Updated: Aug 30, 2020

Flannery O’Connor is a fascinating American writer from the south of the US who brings to attention the work of God even in the darkest of situations. She wrote from around the mid 1940’s till her death in the mid 60’s. Tragically her life was cut short due to Lupus and this finally killed her in 1964 at the age of only 39.


O’Connor is an interesting figure for her time as she explores the ideas of grace and redemption from a Catholic perspective in a protestant and an ever-growing secular South. One of the very helpful things about O’Connor’s work is that much of her writing was short stories which can be read very quickly and easily. Flannery is very interested in exploring how God’s grace reaches different people in the south irrespective of their backgrounds. She explores the relationship between the objectively evil situations and the inner lives of those caught up in these encounters. In one of her most famous stories, “A good man is hard to find”, she explores the story of a sour old grandmother as she goes on a trip with her children and grandchildren. Throughout the story the grandmother is constantly chastising the others and in her pride constantly judging others. While they are travelling on their journey they get lost and the car ends up careering of the road. They wave down a passing car but to their horror the grandmother recognizes who the driver is. He is “The Misfit” a recently escaped criminal and murder.
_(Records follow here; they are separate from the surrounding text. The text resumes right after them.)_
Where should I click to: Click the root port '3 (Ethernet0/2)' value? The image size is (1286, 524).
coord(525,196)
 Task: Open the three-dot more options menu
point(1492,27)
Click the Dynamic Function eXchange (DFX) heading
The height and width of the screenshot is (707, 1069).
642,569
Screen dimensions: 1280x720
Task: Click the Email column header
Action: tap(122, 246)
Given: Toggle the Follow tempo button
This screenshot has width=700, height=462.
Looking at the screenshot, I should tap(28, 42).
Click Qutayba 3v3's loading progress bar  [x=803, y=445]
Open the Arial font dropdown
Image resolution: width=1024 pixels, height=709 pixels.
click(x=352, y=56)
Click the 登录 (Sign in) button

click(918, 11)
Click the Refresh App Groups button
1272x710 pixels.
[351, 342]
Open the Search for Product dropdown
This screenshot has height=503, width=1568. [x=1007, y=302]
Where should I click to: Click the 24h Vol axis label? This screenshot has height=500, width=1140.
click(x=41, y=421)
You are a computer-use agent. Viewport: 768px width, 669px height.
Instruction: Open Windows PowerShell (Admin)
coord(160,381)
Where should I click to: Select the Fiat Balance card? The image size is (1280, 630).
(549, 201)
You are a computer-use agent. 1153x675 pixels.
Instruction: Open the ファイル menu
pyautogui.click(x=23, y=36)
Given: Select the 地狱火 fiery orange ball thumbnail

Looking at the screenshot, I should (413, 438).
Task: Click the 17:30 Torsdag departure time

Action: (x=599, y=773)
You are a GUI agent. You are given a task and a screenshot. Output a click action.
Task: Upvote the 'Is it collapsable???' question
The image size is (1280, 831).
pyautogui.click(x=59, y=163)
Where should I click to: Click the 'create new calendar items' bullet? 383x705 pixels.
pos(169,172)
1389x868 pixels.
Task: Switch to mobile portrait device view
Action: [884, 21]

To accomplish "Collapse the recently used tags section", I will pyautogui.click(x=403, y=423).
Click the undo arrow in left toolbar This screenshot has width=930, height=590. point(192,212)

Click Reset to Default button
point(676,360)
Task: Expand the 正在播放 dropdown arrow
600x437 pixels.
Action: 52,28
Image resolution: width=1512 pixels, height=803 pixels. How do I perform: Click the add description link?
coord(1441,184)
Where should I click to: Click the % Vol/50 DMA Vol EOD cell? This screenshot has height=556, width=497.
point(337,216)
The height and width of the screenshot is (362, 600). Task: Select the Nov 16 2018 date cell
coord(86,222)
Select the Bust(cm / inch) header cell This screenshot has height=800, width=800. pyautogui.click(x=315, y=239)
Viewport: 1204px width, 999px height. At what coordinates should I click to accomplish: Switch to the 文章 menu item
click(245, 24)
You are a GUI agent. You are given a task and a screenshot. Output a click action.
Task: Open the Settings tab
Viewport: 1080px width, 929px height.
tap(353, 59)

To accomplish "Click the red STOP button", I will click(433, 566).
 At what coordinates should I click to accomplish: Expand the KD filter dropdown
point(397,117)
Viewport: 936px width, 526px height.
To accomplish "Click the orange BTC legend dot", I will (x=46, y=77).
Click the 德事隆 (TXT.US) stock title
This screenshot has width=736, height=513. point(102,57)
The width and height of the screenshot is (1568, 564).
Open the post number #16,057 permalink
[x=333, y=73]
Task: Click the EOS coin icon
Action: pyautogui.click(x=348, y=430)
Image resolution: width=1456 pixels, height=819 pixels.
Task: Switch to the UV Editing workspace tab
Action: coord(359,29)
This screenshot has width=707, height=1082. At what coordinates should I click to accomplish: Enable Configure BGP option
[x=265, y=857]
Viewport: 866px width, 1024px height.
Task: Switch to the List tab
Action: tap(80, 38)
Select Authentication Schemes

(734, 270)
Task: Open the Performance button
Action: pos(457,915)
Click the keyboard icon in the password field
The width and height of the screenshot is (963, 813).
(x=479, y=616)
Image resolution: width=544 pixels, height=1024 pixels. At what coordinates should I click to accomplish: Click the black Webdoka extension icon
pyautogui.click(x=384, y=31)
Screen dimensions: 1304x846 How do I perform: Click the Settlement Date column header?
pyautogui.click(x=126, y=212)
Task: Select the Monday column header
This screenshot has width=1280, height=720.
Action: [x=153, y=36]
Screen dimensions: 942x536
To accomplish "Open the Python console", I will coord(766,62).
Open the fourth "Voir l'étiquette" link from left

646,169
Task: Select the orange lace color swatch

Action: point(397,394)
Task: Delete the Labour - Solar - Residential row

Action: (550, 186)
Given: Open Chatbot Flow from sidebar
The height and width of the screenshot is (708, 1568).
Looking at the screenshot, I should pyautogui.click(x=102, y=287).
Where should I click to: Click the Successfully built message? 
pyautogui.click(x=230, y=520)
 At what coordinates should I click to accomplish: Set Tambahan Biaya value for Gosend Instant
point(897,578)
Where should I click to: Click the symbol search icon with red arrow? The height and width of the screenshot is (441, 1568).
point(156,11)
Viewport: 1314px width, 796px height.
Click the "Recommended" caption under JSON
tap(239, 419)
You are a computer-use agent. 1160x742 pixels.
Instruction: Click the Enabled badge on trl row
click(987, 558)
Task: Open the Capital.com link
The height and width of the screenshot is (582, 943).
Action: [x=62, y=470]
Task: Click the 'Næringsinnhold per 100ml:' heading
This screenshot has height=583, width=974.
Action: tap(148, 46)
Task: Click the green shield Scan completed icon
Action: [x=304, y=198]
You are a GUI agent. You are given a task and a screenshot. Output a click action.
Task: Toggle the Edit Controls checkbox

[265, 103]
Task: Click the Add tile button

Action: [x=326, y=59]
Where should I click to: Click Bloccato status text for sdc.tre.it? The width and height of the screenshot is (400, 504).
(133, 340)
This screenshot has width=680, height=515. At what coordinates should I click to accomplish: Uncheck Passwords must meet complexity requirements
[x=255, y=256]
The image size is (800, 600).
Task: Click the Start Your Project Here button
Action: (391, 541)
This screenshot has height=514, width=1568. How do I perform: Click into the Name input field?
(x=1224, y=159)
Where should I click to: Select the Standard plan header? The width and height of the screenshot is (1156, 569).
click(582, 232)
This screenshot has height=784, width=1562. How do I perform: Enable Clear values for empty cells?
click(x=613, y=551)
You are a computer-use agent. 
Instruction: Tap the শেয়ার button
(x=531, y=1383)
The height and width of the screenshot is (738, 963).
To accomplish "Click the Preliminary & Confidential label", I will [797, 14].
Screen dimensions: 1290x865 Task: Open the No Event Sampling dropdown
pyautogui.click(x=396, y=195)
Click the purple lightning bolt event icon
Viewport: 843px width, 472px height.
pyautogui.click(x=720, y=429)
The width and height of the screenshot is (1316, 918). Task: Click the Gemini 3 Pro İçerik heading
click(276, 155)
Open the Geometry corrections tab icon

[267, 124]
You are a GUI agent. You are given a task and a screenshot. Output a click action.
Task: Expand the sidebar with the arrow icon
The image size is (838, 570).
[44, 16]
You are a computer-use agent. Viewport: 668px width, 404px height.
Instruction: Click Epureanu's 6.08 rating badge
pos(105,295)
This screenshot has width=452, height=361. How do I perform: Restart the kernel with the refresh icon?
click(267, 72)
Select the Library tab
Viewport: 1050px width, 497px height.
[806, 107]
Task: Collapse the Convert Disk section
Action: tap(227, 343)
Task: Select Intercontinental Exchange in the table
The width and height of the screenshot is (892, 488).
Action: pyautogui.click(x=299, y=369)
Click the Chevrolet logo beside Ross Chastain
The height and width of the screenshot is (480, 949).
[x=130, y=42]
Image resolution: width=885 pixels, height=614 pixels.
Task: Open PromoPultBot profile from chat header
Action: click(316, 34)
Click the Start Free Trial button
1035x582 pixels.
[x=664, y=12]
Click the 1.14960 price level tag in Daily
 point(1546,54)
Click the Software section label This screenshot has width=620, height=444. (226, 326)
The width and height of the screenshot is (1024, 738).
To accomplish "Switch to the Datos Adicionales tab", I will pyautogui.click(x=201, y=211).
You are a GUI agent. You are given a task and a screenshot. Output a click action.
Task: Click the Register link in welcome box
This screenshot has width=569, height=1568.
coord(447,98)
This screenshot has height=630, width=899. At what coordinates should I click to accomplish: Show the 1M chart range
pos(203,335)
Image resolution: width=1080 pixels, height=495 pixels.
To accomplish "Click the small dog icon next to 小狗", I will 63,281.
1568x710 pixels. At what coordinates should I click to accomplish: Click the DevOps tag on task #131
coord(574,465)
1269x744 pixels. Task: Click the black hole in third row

One by one each member of her family is taken into the woods and killed. While the grandmother remains trying to plead with The Misfit. Flannery O’Connor uses this harsh and brutal situation to show how in the darkness and absence of good, grace abounds all the more. Faced with her own mortality the grandmother is shown to try and plead with the criminal and remind him of the good that still exists in him. In so doing we see a different side of this lady. In being forced to face the true evil of this murder she now sees more clearly the good in him or at least the good she wishes to grow in him. Before she struggled to do this with those nearest to her but now faced by death she recognizes how her life ultimately depends on love and the need to give and grow the goodness in others and the world.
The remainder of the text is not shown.